2.5 million tonnes of grain at risk of rotting in silos while Ukrainian farmers miss out on an entire harvest season

KYIV - While wrangling continues over a fourth extension to the Black Sea Grain Initiative, set to expire on 17th July, grain is rotting in warehouses in Ukraine while a global food crisis continues. The inability to reach a long-term agreement is dealing a heavy economic blow to the already beleaguered Ukrainian farming industry, and continued volatility to world food prices. Ukraine’s industrial-scale farmers need a long-term deal to secure exports by sea, and smallholder farmers need the access and security guarantees afforded by a new long-term deal in order to export grain at all. 

An extension is particularly critical as harvest season begins in earnest this month. Even with the deal in place, exports have experienced a significant reduction. Available data for June showed a 52% drop in exports this year due to obstacles implementing the agreement, including inspection delays and blocked ships. A long-term, stable deal would help mitigate these implementation challenges, allowing both large-scale industrial farms and smallholders to export their product without delays. 
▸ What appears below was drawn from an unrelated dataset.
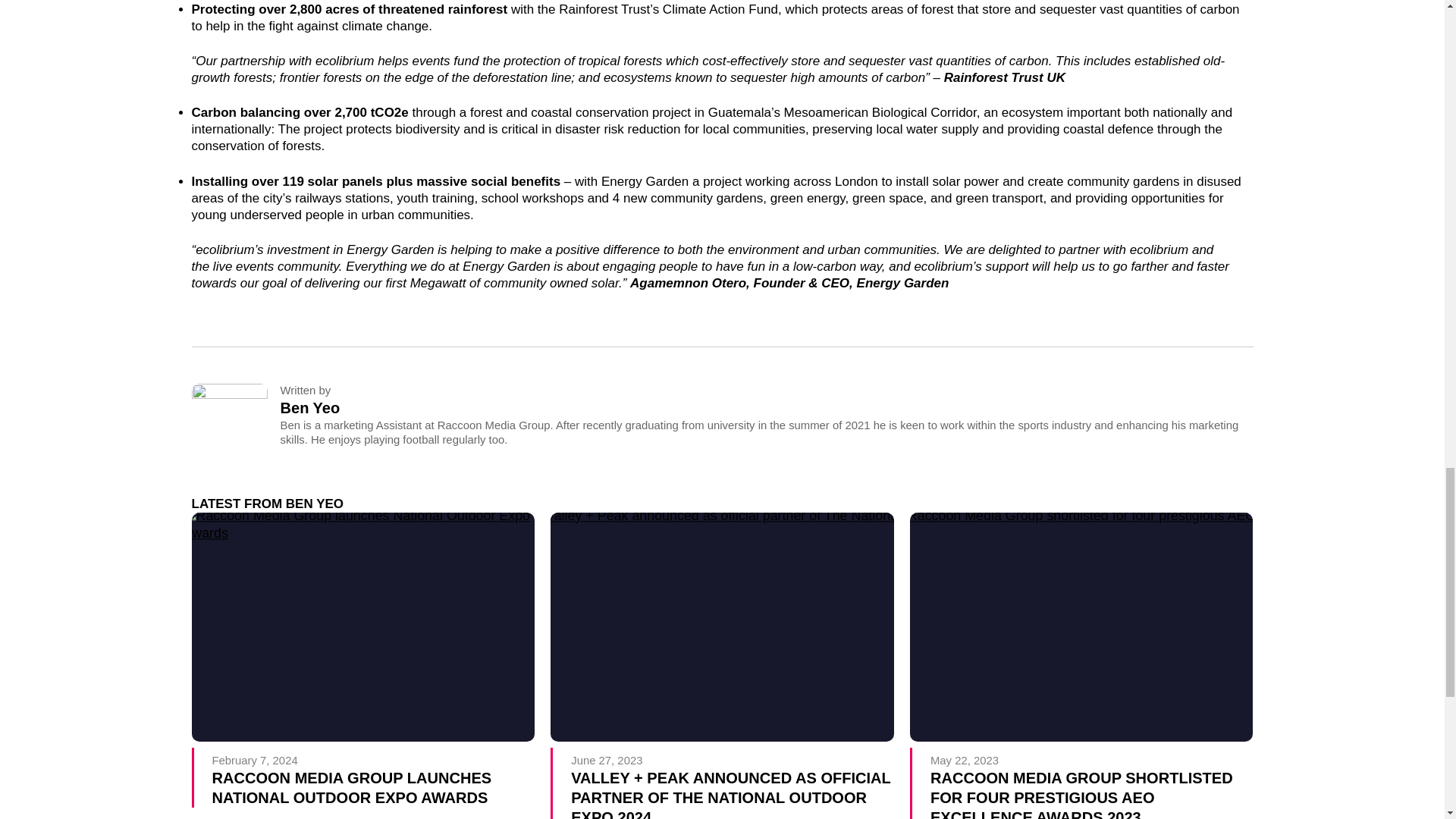
RACCOON MEDIA GROUP LAUNCHES NATIONAL OUTDOOR EXPO AWARDS (373, 787)
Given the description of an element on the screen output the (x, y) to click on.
The destruction of the Khakovka Dam on 6 June that devastated Kherson and flooded much of neighbouring Mykolaiv has only deepened the crisis. Previously these two regions provided agricultural products throughout the country, and together contributed approximately 4.6% of Ukraine’s GDP, producing grain, sunflower, and vegetable crops. The damage to the region’s irrigation systems is catastrophic, and repairs are slowed by active shelling. Three of the four major irrigation pipelines that serve the area are completely non-functional due to the decreased water level. According to the Ministry of Agrarian Policy and Food, 94% of irrigation systems in Khersonska oblast, 74% in Zaporizka oblast, and 30% in the Dnipropetrovska oblast have been rendered useless. 

Mercy Corps’ Ukraine Response Director, Cara Buck, says: 

“The Black Sea Grain Initiative’s renewal is critical to continue easing global food insecurity, but it’s clear a year into the deal that not nearly enough grain is getting out of Ukraine. In Ukraine many farmers simply can’t access seaports to move their produce to the global market and are further hampered in the aftermath of the Kakhovka dam’s destruction. Industrial farmers are getting some grain out - but not enough - and smallholder farmers are exporting nothing at all.”

“The economic knock-on effects of this inability to sell grain is severe. Our partners in Kherson are telling us that very few farmers have seeded their crops, there is scarcity of food for farm animals, and the agricultural supplies available in the market are very expensive. With banks not able to lend farmers cash, what little is harvested is sold locally at a loss, or rots in silos unable to export.”

“While better than the collapse of the agreement, yet another short-term renewal just sets up trouble for the future as they are forced back to the table to negotiate again and again. Even if the deal doesn’t unravel, the impact of a major reduction in exports will be economically disastrous for Ukrainian farmers, as well as global food supplies and food prices."